→ **THE DATA**:
########################################

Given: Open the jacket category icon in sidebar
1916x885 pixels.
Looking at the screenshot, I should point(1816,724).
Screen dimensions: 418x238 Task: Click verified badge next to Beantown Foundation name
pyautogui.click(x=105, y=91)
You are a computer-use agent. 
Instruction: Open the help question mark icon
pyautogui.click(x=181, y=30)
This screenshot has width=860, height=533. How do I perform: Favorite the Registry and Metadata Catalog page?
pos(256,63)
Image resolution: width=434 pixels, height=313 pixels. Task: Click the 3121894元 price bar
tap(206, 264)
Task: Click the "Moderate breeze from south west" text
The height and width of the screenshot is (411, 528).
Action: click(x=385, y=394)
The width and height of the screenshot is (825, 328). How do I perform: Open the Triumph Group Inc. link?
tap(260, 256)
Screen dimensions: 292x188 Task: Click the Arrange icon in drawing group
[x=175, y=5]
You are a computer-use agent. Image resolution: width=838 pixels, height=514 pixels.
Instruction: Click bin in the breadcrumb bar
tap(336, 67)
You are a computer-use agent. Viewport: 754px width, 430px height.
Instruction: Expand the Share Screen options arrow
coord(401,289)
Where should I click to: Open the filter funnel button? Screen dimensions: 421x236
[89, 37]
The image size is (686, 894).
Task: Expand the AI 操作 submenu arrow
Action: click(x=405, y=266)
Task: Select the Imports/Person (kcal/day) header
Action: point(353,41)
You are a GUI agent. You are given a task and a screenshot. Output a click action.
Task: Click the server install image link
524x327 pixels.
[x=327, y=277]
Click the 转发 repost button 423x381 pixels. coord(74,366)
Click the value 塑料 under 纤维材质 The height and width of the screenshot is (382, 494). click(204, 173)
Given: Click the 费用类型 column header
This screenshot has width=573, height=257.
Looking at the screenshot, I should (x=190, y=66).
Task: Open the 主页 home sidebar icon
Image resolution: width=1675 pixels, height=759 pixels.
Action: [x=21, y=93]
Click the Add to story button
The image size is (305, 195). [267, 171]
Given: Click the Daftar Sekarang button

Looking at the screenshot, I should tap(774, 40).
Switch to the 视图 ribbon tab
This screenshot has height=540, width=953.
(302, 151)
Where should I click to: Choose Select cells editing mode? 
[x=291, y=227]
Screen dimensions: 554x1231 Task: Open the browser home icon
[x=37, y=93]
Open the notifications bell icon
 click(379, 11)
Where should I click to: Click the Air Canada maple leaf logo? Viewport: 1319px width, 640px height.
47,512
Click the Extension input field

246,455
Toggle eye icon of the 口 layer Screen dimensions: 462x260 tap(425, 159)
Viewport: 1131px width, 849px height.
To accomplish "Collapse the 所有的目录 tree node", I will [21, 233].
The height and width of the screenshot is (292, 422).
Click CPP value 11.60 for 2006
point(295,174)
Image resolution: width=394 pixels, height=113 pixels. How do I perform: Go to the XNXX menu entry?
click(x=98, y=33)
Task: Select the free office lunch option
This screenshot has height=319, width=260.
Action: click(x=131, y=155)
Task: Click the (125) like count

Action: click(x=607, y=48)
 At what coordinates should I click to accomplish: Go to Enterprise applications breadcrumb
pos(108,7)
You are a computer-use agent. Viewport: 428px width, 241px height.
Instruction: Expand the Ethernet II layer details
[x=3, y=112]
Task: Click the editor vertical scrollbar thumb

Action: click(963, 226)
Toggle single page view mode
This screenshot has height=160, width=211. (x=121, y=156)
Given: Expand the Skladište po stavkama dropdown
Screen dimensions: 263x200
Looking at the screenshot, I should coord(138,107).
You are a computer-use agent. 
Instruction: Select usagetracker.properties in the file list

########################################

→ **WHAT YOU HAVE TO DO**:
All lines in the listing above that contain "computer" should be shown.

→ **TASK ANSWER**:
You are a computer-use agent. 
You are a computer-use agent. Image resolution: width=838 pixels, height=514 pixels.
You are a computer-use agent. Viewport: 754px width, 430px height.
You are a computer-use agent. Viewport: 428px width, 241px height.
You are a computer-use agent. 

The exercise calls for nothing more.